Don’t expect a campaign where ideas and programs are discussed. There are two months of confrontation between the right and the left in all fields, because the Spanish character does not support nuances or doubts. All are dogmatic and exclusive certainties. In his Historia de las dos Españas, Santos Juliá collects a parliament from the progressive deputy Evaristo San Miguel rejecting in Congress that the first Carlist war of 1835 ended in a negotiated peace. The deputy said that “if the war were only one of succession, an arrangement would be possible, but it is based on principles, and since these are incompatible, there is no compromise. It is necessary that the war be to the death… that one party defeats another, so that the vanquished is exterminated forever.

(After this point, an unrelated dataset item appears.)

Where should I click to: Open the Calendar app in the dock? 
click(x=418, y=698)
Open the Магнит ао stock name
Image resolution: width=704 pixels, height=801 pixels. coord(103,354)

We left a bitter campaign and entered another in which the economy, foreign and defense policy, health or education are not going to be debated. It will be a repetition of accusations between good guys and bad guys with the infamous “go for them” as the battle slogan to get a handful of votes here or there.
This cockfight between politicians does not correspond to a society that is not as ideological as the one its leaders have in mind and that opts for the point of gravity at each moment. The political-media turmoil is more of a diversion than a concern. The voter knows how to make a composition of place and, if he goes to the polls, he does it more based on his interests and his particular situation than on the Manichaeism that he observes in the public debate.
The fall of the Republic was the failure of moderation from the right and from the left. Neither the ideas nor the interests of the adversary were respected. The Spanish drama for a good part of the 20th century was trying to destroy centrality, taking it to extreme positions in the name of progress, beliefs, the unity of the homeland or the class struggle.
In the last half century, with all its tensions, the cainism that has characterized our long history seemed to have been overcome. The spirit of confrontation on all fronts seems to have returned. Ernest Lluch quoted the historian Benedetto Croce when he referred to history as the past that does not pass.